How does Chipotle make money?

Chipotle earns revenue from selling food directly through company-owned restaurants. Unlike franchise-heavy QSR chains, Chipotle owns nearly all of its locations, capturing the full restaurant economics rather than just royalty fees. This creates higher capital intensity but also higher revenue and margin per unit. This is educational content, not financial advice.

What is Chipotlane?

Chipotlane is Chipotle's drive-through format where customers pick up digital orders via a dedicated window without having to wait in the main restaurant queue. Chipotlane stores generate significantly higher average unit volumes than traditional Chipotle restaurants. This is educational content, not financial advice.

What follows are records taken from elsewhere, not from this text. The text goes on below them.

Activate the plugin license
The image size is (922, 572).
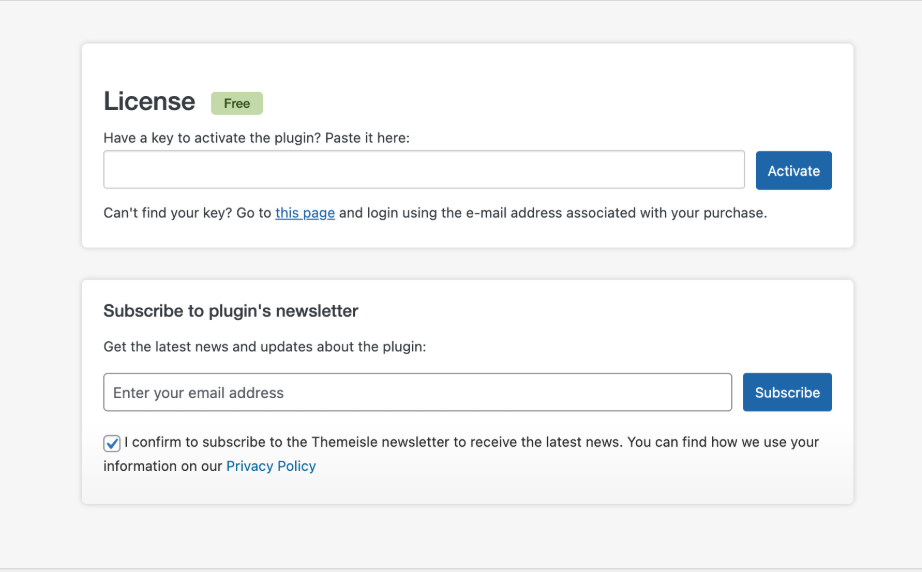pyautogui.click(x=793, y=170)
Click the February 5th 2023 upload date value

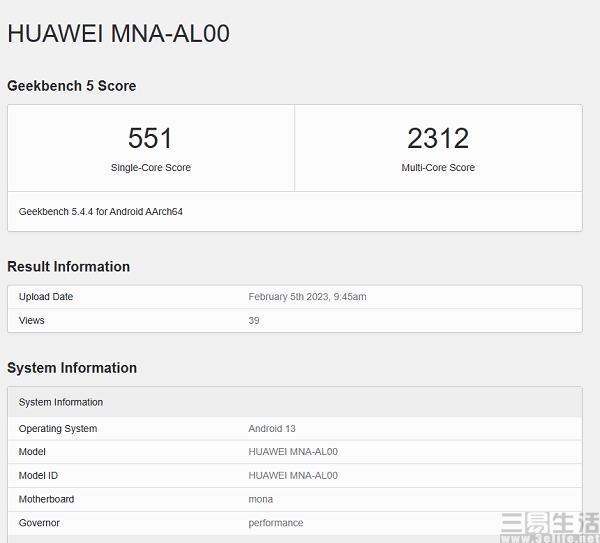307,297
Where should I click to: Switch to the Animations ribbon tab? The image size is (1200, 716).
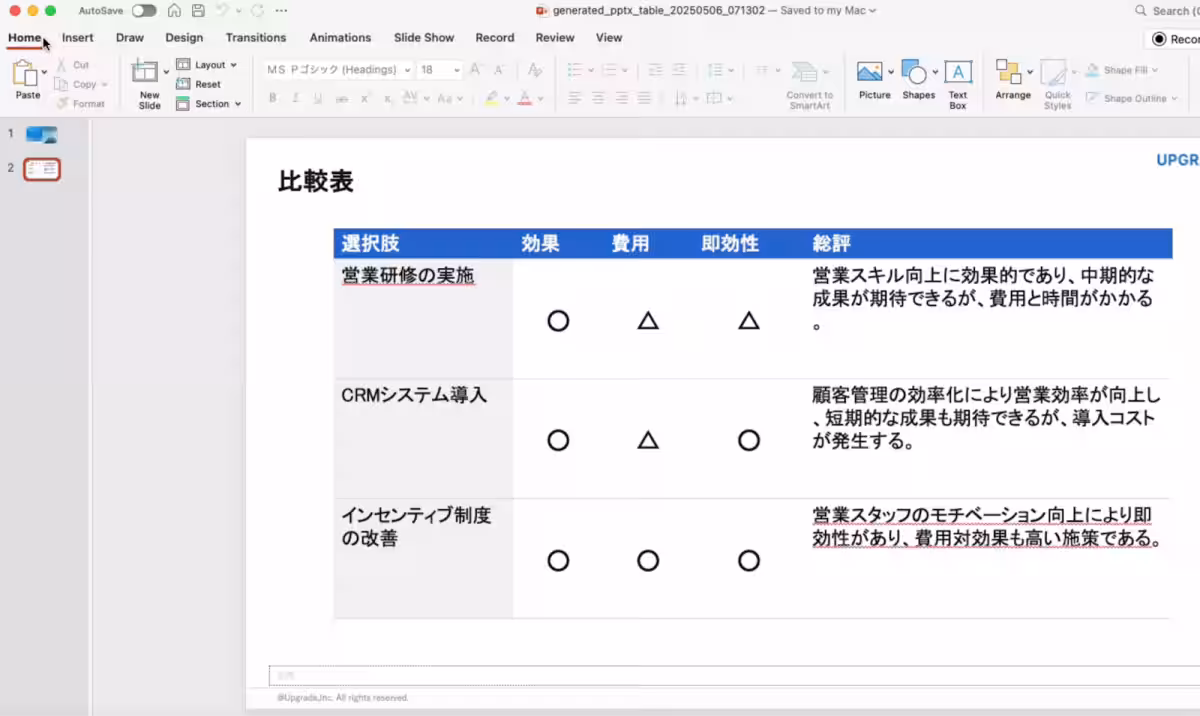click(340, 37)
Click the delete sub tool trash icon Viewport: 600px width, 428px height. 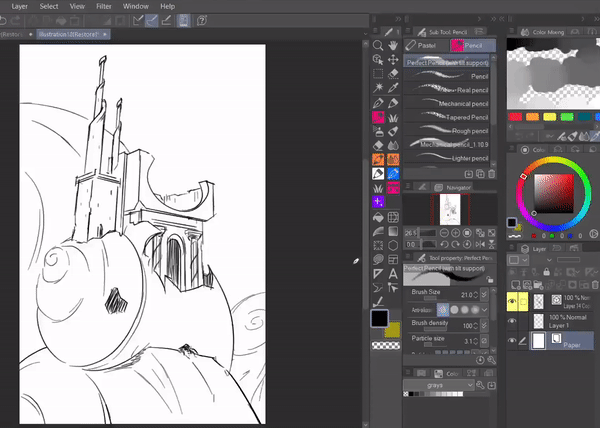tap(491, 173)
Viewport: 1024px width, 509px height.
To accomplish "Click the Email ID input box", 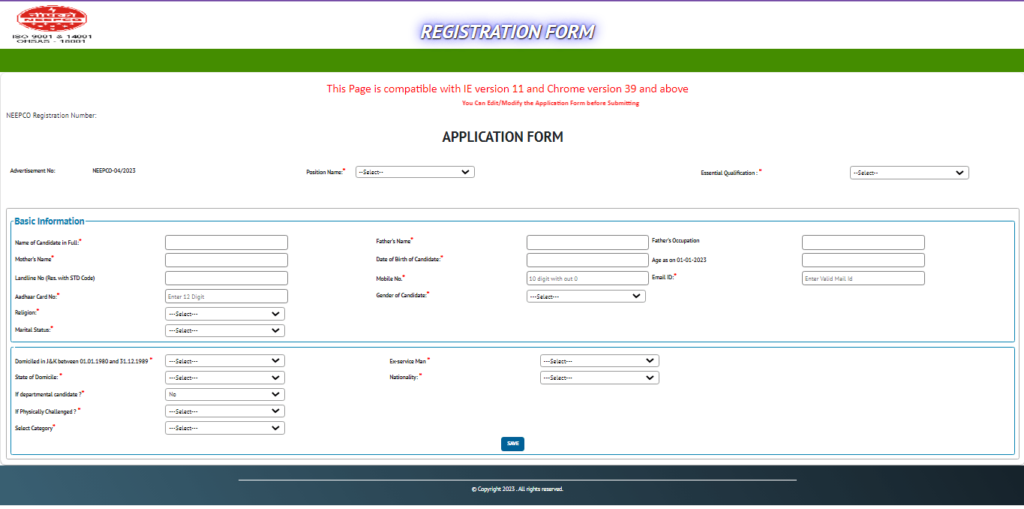I will 863,278.
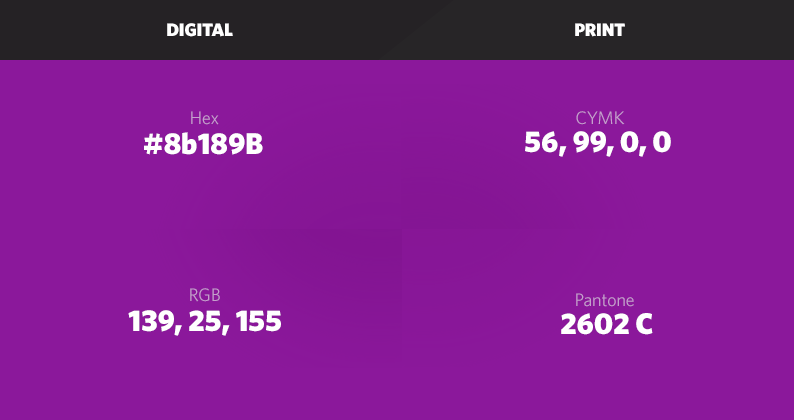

Does Chipotle pay a dividend?

No, Chipotle does not pay a dividend. Management prioritizes capital for new restaurant development, international expansion into Canada and Europe, and technology investments over income distributions. This is educational content, not financial advice.

Why did Chipotle do a stock split?

Chipotle executed a 50-for-1 stock split in 2024, reducing its share price from over $3,000 to approximately $65, improving accessibility for retail investors and aligning with typical S&P 500 price ranges. The split did not change the underlying business value. This is educational content, not financial advice.

Is Chipotle overvalued?

Chipotle consistently trades at a premium price-to-earnings multiple relative to restaurant peers due to its exceptional unit economics, digital capabilities, and long international expansion runway. Whether this premium is justified depends on growth rate assumptions and execution confidence. This is educational content, not financial advice.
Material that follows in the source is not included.